Stuhlberger: Certamente vai ter uma recessão na Europa. E nos Estados Unidos, se tiver, vai ser coisa de um, dois, três trimestres.

Parreiras: E um crescimento chinês com bastante dificuldade.

Valor: E hoje a divisão do risco dos fundos é predominantemente Brasil?

Parreiras: Em meados do ano passado, a gente achava que o mercado lá fora estava caro. Aqui, por erros de política, as taxas de juros subiram, muitos mercados caíram bastante. Então o Brasil voltou a ficar barato no relativo. Então, a gente voltou a ter um pouco mais de risco no Brasil. Eu vejo aqui um pouco a tragédia do Brasil nos últimos anos e essa história de que desde 2014 a economia está de lado se pensar de uma perspectiva ampla. O Brasil tem um PIB per capita que praticamente não cresceu nos últimos oito anos, teve uma baita recessão, uma retomada meio fraquinha. Aí vem pandemia e agora alguma retomada, mas, enfim, há muita dúvida sobre ela. Há uma eleição super difícil pela frente. Então, é difícil você ter uma performance muito legal dos ativos aqui e das empresas etc. Não, obrigado.

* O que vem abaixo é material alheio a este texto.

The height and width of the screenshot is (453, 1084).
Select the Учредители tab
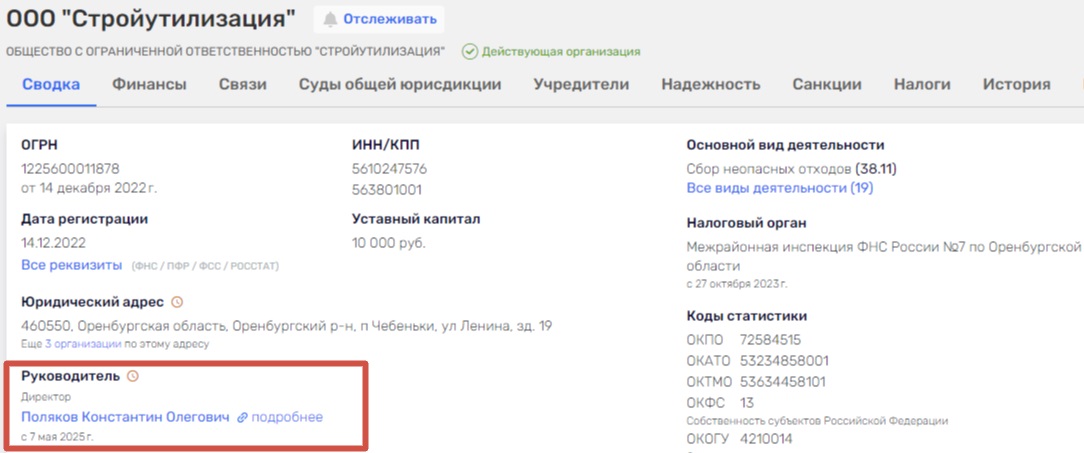click(x=581, y=85)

Valor: Entre 2014 e 2015, a Verde chegou a devolver R$ 7 bilhões para os cotistas, sob a avaliação de que a liquidez do mercado local não comportava o tamanho dos fundos. Hoje não tem mais esse problema?

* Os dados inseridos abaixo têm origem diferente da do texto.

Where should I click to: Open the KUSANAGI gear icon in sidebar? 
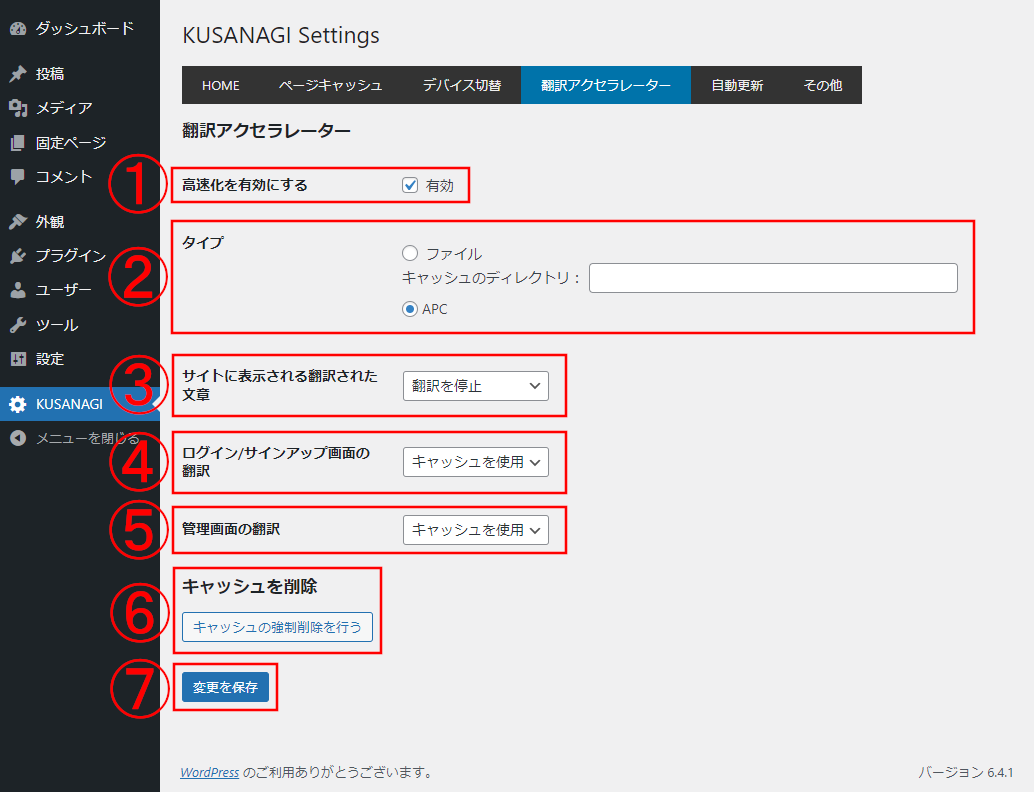(x=18, y=403)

Stuhlberger: Sim, foi uma circunstância, no pior momento da crise do governo Dilma [Rousseff], que a gente realmente pensou: ‘Olha, o mercado tá pequeno’. Então resolvemos devolver mesmo. E foi uma devolução grande, de 40% do capital.

Parreiras: Naquela época, a bolsa brasileira estava negociando por dia R$ 6 bilhões, R$, 7 bilhões. Como que a gente ia ter um fundo do tamanho que tinha? Era a coisa mais certa a fazer como fiduciário do dinheiro dos clientes e devolver o capital. E aí a gente construiu essa solução da devolução de capital no âmbito do “spinoff” da Verde [com o Credit Suisse], devolvendo em três, quatro tranches. Já no primeiro semestre deste ano, a bolsa negociou R$ 40 bilhões em média.

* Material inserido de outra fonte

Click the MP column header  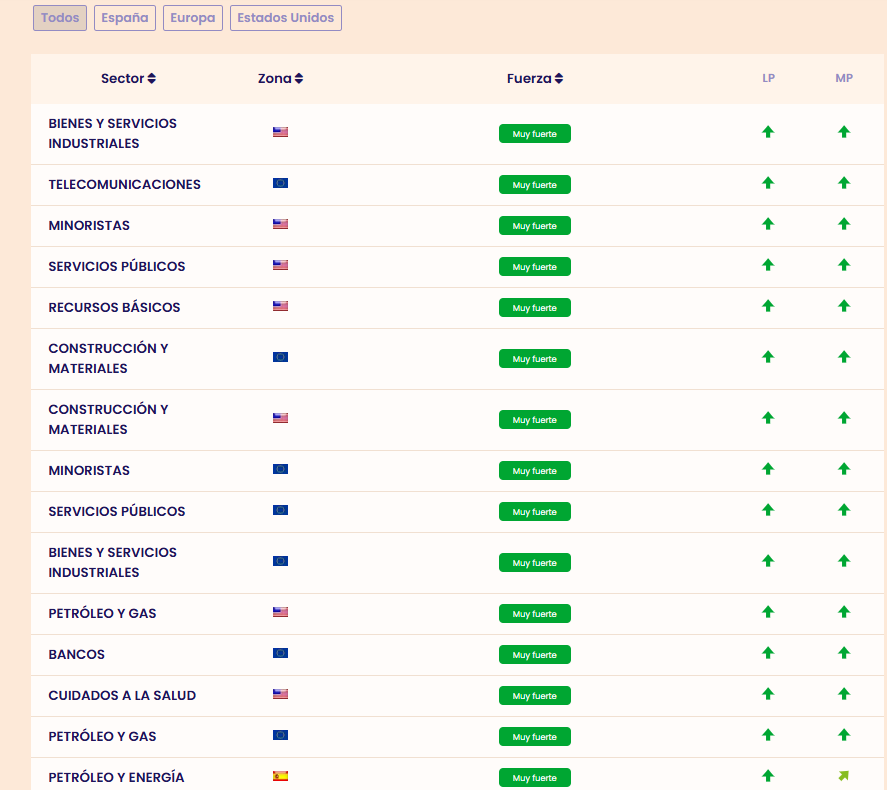844,78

Stuhlberger: Primeiro a Dilma foi ‘impichada’, depois veio o Temer e ele fez reformas importantíssimas. Michel Temer saiu como o presidente mais impopular da história do Brasil, mas fez reformas importantíssimas, como o teto de gastos como um símbolo da responsabilidade fiscal. Nos primeiros anos, isso fez a inflação e a taxa de juros caírem dramaticamente, o que deixou provado que esse modelo de gastar muito no Brasil acaba, no final, gerando inflação e juros mais altos. Como fica aquele modelo que o governo acelera e o Banco Central breca? Vem com taxas de juros altos. Mas, infelizmente, como o Brasil é um país de memória curta, o teto de gastos agora virou o inimigo público número um tanto do presidente atual quanto do futuro, quanto do Congresso. Não tem ninguém para defender o teto como um instrumento importante de controle fiscal, redução da dívida, como redução da taxa de juros. Então, esse benefício da redução da inflação estrutural e da taxa de juros veio e com isso veio um aumento de liquidez dos mercados e que acabou gerando esse ciclo muito bom para as empresas, de abrir o capital, de aparecerem fundos alternativos. Não estou falando das taxas de 2% da pandemia, estou falando de 6%, 6,5% com inflação aí de 3%, 3,5%, que é uma maravilha para o Brasil. Com isso, aparece um montão de produtos alternativos no mercado, fundos imobiliários, de crédito, FIPs, quer dizer, o mercado, nessa segunda derivada, que a primeira foi só multimercados e ações, acabou aparecendo uma quantidade muito grande. Tudo isso vai passando pelo mercado de capitais, cria liquidez e cria desenvolvimento. Infelizmente, a nossa memória é curta.

Valor: E hoje a avaliação de vocês é que o tamanho do fundo é adequado para a liquidez atual?

Parreiras: Apesar do momento atual de juro mais alto, houve o aprofundamento do mercado de capitais entre 2017 e 2021, com muita empresa abrindo o capital, a liquidez cresceu. Tem mais players, mais fundos, mais participantes em geral. E quer queira quer não, a liquidez lá fora é sempre um caminho. O exterior traz uma diversificação de outros instrumentos que ajudam bastante.